→ **Provided text**
===
Eric Idle Online
Reading
I Blame Dennis Hopper by Illeana Douglas - May-2015
More movie Memoirs this time from the siren Ileanna.
The Hot House by the East River by Muriel Spark - May-2015
Found this first edition from 1973 set in sweltering New York, the principal characters, though hilarious, are not quite what they seem to be. She is so playfully, both in her writing and her use of form.
Wilde in America by David M. Friedman - May-2015
He argues that Wilde invented the cult of celebrity, by agreeing to allow D’Oyly Carte to tour him round America, so that everyone could see what Patience was mocking. Persuasive argument, since Wilde had only a small volume of self-published poems to his name, but instantly became widely well known, lecturing to the denizens of the States, to greater and lesser acclaim.
Deception by Philip Roth - May-2015
That rare bird, a Roth I hadn’t read. And even rarer, didn’t love. All in dialogue. Scenes from an affair.
===
→ **Requirements**
**a.** In the reading list, reproduce the passage that opens with the words "The Hot House" and closes with "and lesser acclaim.", replacing "sweltering" with "humid".
**b.** According to the reading list, what year is the first edition of The Hot House by the East River from?
**c.** Extend the reading list by writing what comes next after its final entry.
===
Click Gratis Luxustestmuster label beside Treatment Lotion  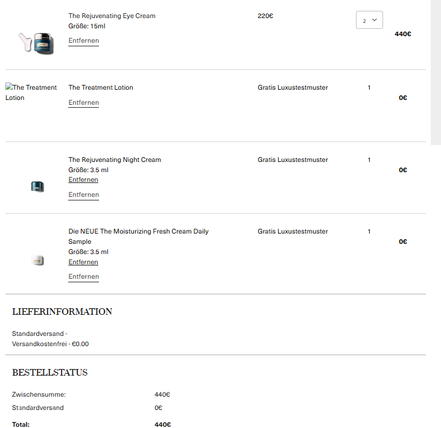(293, 87)
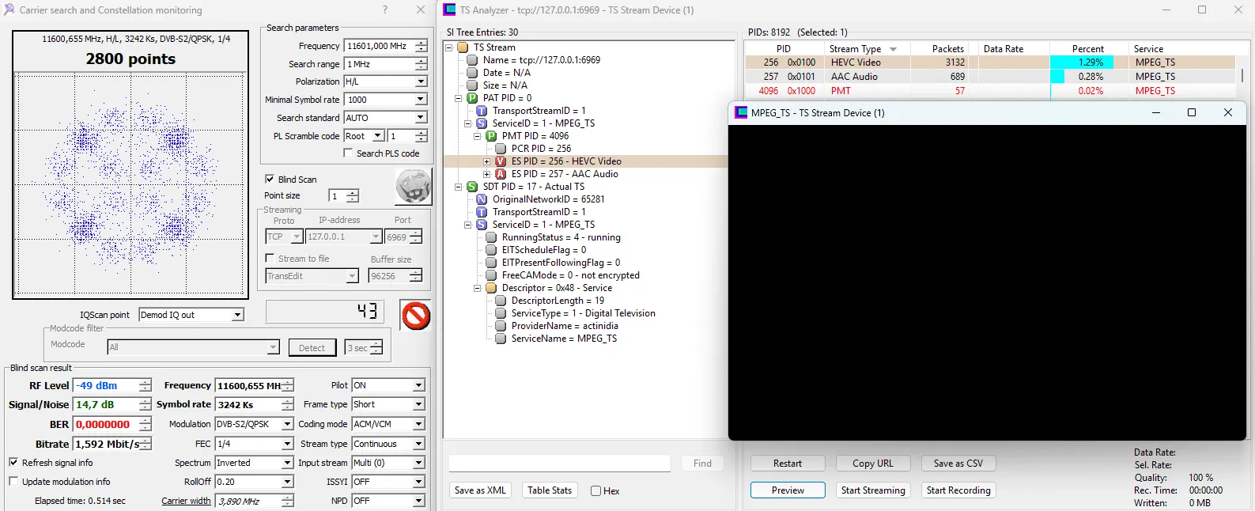Viewport: 1255px width, 511px height.
Task: Disable the Blind Scan checkbox
Action: pyautogui.click(x=270, y=180)
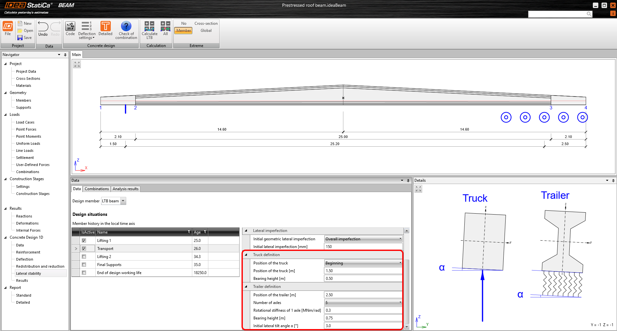Open Position of the truck dropdown
This screenshot has height=331, width=617.
point(400,263)
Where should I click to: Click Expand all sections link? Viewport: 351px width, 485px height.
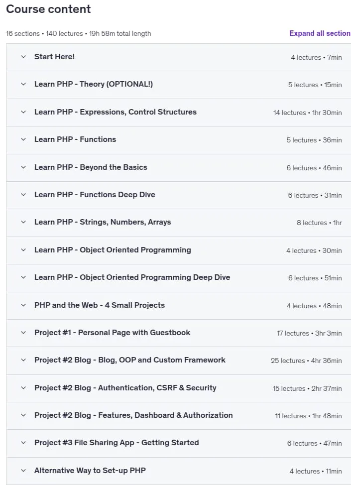coord(320,33)
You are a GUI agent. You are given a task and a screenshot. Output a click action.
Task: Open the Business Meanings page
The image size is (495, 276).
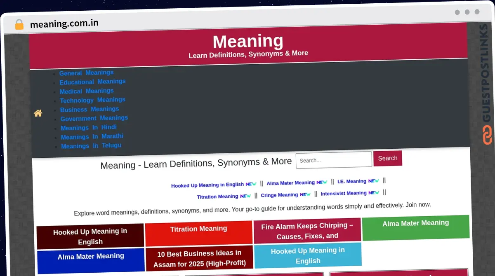click(x=90, y=109)
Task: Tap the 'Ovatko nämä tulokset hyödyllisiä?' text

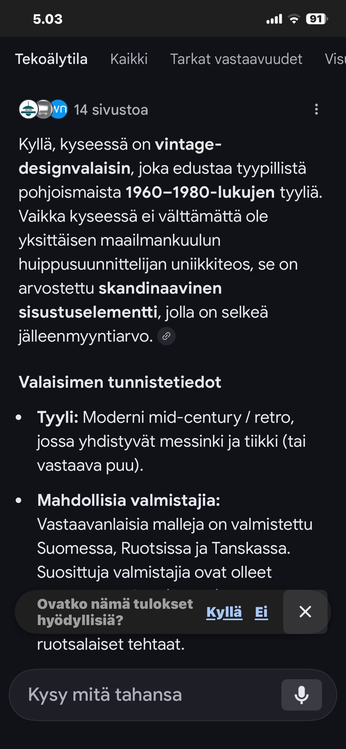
===
→ **Expected responses**
**a.**
The Hot House by the East River by Muriel Spark - May-2015
Found this first edition from 1973 set in humid New York, the principal characters, though hilarious, are not quite what they seem to be. She is so playfully, both in her writing and her use of form.
Wilde in America by David M. Friedman - May-2015
He argues that Wilde invented the cult of celebrity, by agreeing to allow D’Oyly Carte to tour him round America, so that everyone could see what Patience was mocking. Persuasive argument, since Wilde had only a small volume of self-published poems to his name, but instantly became widely well known, lecturing to the denizens of the States, to greater and lesser acclaim.

**b.** 1973

**c.**
The Hollow Crown by Dan Jones - May-2015
The Wars of the Roses and the Rise of The Tudors I picked up and read the second half of this – well from about Edward IV to the end. The more familiar arrival of the Tudors. Hundreds of years of civil war here, sometimes there seem to be about three rebellions a year. The entire island seems to be filled with plate armour and arrows and terrible bloody, muddy, hacking to bits. They’re all about 23 too. So it’s late teenage violence on a huge scale.  More like gang warfare. Richard 3rd was definitely a serial killer. May have killed two Kings too. Henry VI it is widely assumed. Quite possibly his brother as well.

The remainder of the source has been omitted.